I'm an expert on self discipline because back in the 1960s when I left the Kentucky farm for college I weighed about 340 pounds (154kgs) and was desperately unhappy and screwed up. At the point when I was facing an early death, self discipline got me through, and enabled my metamorphosis into whatever I am now approaching age 70.
Also I'm an expert because I've experienced enough failures of self discipline -- and the consequences -- to know that I'm lucky to have gotten this far without destroying myself. In the same way that former drunkards make the best lecturers on the ravages of alcoholism, I'm a good one to talk about self discipline.
At https://www.backyardnature.net/j/6/ the thinking tool we call "The Six Miracles of Nature" provides the context for conceiving of self discipline as natural and desirable. Here's how that works:
The Six Miracles picture the Universe as a creation evolving in a certain direction. That direction is toward ever greater diversity of parts that ever more intimately interrelate with one another in ever more sophisticated patterns. The most recent Miracle, the Sixth, is just flickering into existence at this moment during the evolution of human mentality. The Sixth enables thinking beings to refuse the dictates of our genetic and social programming, and do what we think and feel is better.

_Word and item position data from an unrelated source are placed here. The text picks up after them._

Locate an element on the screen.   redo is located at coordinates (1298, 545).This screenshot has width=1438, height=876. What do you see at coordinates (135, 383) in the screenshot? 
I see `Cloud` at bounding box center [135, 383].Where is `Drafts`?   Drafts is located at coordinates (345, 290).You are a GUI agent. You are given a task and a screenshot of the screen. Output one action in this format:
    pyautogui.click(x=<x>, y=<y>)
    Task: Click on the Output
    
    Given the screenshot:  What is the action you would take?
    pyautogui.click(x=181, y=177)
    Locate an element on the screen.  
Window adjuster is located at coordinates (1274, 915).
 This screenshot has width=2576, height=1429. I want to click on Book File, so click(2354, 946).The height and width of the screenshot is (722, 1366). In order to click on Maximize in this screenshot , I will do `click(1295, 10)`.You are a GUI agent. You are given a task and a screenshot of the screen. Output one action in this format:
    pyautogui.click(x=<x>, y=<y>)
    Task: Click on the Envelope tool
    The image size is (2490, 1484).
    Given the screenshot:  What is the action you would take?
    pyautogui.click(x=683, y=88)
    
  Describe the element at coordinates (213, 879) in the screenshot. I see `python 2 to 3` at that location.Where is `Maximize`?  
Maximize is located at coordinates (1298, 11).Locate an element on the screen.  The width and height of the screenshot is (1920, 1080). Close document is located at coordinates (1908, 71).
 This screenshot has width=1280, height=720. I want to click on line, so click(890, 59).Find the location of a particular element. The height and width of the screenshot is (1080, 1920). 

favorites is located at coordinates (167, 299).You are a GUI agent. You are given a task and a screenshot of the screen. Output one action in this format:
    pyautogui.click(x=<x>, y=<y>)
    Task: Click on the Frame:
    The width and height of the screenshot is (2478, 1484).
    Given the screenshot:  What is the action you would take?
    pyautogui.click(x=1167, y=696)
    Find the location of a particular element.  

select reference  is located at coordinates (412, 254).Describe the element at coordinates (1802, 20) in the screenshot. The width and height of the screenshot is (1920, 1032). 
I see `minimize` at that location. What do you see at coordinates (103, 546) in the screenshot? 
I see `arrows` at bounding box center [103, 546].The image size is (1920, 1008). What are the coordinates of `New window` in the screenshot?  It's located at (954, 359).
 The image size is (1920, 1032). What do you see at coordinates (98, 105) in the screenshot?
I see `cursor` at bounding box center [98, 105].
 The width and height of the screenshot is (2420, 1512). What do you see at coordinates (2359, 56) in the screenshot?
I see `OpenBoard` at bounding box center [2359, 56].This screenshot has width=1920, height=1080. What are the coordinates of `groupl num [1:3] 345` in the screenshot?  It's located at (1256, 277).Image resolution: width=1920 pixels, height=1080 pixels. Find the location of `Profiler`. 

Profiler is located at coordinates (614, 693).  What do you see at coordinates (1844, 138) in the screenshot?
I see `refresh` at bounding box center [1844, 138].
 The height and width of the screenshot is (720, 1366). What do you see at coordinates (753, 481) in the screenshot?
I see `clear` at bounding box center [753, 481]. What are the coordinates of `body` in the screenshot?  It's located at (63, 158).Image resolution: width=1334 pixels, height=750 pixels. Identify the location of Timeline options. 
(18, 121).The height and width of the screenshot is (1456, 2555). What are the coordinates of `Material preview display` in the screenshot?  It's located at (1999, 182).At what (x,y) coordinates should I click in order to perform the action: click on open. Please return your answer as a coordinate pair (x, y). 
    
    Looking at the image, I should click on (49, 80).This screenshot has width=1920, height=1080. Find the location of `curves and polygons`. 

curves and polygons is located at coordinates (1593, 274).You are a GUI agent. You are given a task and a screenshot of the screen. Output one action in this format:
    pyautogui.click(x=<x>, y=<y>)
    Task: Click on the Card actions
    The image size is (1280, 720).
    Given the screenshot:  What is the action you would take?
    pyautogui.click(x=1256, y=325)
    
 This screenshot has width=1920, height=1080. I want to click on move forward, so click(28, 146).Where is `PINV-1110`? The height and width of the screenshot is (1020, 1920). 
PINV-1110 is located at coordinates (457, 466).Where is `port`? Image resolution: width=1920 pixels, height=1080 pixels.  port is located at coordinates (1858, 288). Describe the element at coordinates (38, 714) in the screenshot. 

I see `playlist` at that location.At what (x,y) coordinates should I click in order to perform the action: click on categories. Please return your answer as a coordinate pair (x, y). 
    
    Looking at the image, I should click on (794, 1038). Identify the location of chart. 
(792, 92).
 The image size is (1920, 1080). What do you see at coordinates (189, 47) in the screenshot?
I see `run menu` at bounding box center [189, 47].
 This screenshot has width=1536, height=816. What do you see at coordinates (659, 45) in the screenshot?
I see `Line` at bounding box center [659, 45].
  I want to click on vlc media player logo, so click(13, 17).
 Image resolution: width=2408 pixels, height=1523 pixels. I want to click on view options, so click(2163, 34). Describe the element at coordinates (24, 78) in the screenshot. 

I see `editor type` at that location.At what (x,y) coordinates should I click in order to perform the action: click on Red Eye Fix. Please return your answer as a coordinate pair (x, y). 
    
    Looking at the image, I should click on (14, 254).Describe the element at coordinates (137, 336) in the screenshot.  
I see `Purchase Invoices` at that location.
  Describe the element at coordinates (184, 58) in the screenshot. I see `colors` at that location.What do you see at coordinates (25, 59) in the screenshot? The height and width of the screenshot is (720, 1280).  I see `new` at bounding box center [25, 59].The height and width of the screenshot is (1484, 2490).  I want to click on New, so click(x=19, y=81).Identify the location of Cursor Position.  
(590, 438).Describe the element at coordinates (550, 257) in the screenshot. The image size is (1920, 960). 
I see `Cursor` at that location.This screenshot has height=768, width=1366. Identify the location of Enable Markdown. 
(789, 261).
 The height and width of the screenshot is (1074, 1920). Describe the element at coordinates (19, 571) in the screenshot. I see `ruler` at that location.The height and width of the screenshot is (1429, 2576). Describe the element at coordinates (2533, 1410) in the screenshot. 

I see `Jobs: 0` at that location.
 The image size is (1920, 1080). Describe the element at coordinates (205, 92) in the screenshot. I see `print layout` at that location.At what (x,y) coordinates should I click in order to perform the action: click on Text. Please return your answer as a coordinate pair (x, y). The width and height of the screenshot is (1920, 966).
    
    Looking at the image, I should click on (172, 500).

It is exactly this refusal to submit to predispositions imposed on us by our genes and society that constitutes the act of self discipline.
Our genes tell us to eat fatty, sweet foods, and to fixate on sex because that strategy worked for our distant ancestors on the African veld. Our society tells us to believe whatever political doctrine, religion or economic theory those around us believe. When something tells us that "this isn't right," it is miraculous self discipline that enables us to say no and to orient our lives toward higher meanings.
One indication that self discipline may be something the Creation "wants" us to exercise is that sometimes flashes of insight reveal higher meanings that require of us self discipline if we are to embrace them.
You can glimpse those higher meanings when you look into the starry sky at night trying to grasp the dimensions of things, and sense the tininess and vulnerability of our little Earth.
You can glimpse those higher meanings during pangs of love for a mate, a child, a home, neighborhood, a forest or the sea.
You can glimpse the meanings in certain music, in certain intellectual insights, and sometimes the meanings appear before us for no apparent reason at all.
Now, more than at any other time in human history, is the moment when self discipline is needed among us all, for the welfare of Life on Earth itself is at stake. With self disciplined thought we must gather information, judge what is true and what is false, and then do what we think is right.